July 2024

Gin.
Too much gin.
No, I’m not hung over. That would be way too much gin.
But it seems that a little gin in the evening makes for a lot of trips in the night.

How do I know this? And why so much gin? Well,
For the last month or so, we’ve had nothing but non-stop family visits.
Lots of togetherness, lots of toasts, and lots of cocktail hours.
Lots of gin and tonics.
Lots of lost sleep.
And when everyone was finally gone, and the cocktails dried up, so did my pecker, and I finally put two and two together: gin makes you pee.
Just like science says.


They hurled insults back and forth for 3 minutes.
Nobody got hurt.

This guy had a 12″ shell.
Not a petting zoo.

 


When the weather’s nice, we use manual air conditioning:  We open the windows.
And when the nights are cold, we close them. Simple.
Except for that one window in the kitchen. The one that sticks when you try to close it, so the house is cold in the morning. It’s been like that forever.
Until today, when I just got tired of it and I waded into the shrubbery to try to shut it from the outside, and …

You know the little wooden spacers they use to stabilize the window when they ship it to you on day 1? The ones you’re supposed to take out and throw away?
I never took it out.
So now, for the first time in 14 years, that window works perfectly.


It took this much swarf …

… to make these parts.


I like to think that I am a pretty good motorcycle mechanic, but the data says otherwise.
Sure, the Suzuki is a stunning success story, but if you want to keep score, neither of the Hondas have motors, and the Kawasaki started out ‘hard to start’ and then started not starting at all.
That’s 1 out of 4. Better than average, but not very good.

So I decided to fix the Kawasaki.
I know how to do this, I thought to myself.
It shouldn’t be all that hard if I don’t fuck it up, I reasoned.
It oughta take about a day of actual work to fix the bike, I guessed.
So why not?
I ordered parts, took apart the carbs, ordered more parts, put it all back together and, after about a total of a day of actual dirty work, I pressed Start.

It started right up.
It made me feel really good, for a change.


It pays to practice with string, because you only get one chance with carbon fiber.

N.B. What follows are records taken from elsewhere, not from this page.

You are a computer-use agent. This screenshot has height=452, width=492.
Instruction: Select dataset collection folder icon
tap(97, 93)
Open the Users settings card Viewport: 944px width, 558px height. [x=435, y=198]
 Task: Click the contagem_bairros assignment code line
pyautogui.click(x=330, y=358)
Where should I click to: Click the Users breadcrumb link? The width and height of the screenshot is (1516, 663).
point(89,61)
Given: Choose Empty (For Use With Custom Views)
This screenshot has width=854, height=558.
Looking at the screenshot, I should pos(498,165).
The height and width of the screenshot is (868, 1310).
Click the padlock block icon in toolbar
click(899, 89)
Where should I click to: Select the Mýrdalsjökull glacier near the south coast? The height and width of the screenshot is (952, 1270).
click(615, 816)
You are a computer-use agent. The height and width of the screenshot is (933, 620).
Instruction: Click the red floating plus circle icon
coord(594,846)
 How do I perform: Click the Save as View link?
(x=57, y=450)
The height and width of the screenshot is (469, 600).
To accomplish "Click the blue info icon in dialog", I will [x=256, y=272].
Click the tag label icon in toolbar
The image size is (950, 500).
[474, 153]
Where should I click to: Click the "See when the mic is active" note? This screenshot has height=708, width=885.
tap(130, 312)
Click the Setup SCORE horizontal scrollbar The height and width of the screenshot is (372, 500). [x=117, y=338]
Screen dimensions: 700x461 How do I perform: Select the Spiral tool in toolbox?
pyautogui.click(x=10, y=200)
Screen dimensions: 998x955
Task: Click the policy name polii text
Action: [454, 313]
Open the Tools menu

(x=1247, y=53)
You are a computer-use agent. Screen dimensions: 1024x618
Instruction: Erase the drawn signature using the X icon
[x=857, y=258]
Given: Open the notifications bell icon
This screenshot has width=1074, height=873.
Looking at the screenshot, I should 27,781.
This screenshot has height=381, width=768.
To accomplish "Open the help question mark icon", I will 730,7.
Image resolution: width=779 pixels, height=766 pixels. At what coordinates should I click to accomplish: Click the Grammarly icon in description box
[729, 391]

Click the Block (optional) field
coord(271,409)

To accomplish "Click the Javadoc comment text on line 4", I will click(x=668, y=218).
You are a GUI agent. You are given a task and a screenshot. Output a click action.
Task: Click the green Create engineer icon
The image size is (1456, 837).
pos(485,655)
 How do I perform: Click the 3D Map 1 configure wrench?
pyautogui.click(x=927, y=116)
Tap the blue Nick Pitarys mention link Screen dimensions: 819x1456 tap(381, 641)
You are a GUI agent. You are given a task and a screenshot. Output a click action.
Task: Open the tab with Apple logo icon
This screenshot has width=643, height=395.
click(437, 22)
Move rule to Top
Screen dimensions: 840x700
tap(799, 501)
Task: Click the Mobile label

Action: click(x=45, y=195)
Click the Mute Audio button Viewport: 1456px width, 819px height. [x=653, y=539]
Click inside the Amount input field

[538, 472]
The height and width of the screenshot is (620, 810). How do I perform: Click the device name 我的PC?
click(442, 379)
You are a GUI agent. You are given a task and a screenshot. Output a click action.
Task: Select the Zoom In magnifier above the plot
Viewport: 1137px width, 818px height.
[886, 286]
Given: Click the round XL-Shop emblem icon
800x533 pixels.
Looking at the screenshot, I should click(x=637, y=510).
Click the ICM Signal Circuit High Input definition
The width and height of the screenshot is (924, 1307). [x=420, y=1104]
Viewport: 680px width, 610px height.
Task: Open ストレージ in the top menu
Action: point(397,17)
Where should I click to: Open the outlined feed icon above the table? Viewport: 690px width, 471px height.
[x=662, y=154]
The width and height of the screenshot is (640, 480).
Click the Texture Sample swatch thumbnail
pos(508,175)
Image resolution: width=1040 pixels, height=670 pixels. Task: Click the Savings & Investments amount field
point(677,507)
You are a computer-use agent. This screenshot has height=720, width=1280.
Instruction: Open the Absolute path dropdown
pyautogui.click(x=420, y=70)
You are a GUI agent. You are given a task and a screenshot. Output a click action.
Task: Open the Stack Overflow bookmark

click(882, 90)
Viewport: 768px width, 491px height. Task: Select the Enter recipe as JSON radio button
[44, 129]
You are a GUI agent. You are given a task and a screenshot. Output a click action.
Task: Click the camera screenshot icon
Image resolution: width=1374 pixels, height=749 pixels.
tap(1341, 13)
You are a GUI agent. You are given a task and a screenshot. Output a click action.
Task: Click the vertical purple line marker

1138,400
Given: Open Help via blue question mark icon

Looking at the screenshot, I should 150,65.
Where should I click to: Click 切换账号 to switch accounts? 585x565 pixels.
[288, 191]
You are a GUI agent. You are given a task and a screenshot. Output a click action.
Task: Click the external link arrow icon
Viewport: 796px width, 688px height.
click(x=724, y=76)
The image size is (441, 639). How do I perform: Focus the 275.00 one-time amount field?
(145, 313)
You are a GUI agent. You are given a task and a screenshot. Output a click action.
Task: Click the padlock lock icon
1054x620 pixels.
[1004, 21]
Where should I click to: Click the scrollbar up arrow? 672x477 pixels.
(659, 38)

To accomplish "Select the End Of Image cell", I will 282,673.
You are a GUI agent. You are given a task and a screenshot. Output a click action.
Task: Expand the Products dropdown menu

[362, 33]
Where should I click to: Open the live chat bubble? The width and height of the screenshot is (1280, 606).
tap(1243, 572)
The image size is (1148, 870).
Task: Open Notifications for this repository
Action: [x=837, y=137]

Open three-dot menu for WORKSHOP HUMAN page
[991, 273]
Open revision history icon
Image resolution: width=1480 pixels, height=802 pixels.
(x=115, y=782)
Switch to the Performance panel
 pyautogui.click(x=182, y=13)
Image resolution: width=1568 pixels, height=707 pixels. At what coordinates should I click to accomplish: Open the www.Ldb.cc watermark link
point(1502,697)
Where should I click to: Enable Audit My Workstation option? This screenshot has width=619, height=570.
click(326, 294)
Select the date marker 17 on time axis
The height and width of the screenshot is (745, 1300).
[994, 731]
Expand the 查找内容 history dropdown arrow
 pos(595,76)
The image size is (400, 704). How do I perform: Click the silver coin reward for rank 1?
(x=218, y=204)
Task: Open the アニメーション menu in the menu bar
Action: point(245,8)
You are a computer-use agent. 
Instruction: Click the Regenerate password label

That god damned Stowe house. Ugh.
I’ve been assessing the septic system, and it’s not going well.
I got a guy with a fancy plumbing snake to locate the buried pipes and we found a blockage. I did some digging, and it wasn’t just a rock or a root. All the pipes past the distribution box are clogged.

Chuck full o’ shit.

I’m not actually sure how this is even possible, but I can’t argue with -ahem- the facts on the ground.
I know it’s bad news, and
I know it’s beyond my pay grade.
I need professional help.



The boom I use to pick apples runs off a 50 year old, 2 cylinder, 400 pound power plant that, starting last year, won’t start.
Parts are hard to come by, and what’s the point of having a Boom if it doesn’t run?
So I decided to replace the power plant.
In concept, I’d mount my hydraulic pump on a modern engine, and call it a day.
Keep it simple.

A Venn diagram of the engine I needed.

So I bought an engine and a separate electric start kit.
Adding electric start is supposed to be a piece of cake, but No.
The key-to-pickup angle on the new flywheel didn’t match the old one.
And you can’t just broach a new one, because the key overlays a taper.
Google said I was fucked.

This is the kind of cr*p that gives Chinese imports a bad name.

Unbelievably, I own an antique filing machine which I’d bought at auction. I’d fixed it, but I’ve never actually used it.
Sadly, it was too small for the flywheel, so I jerry-rigged some ball bearings for support.

And I cut myself a 4mm keyway in a tapered bore.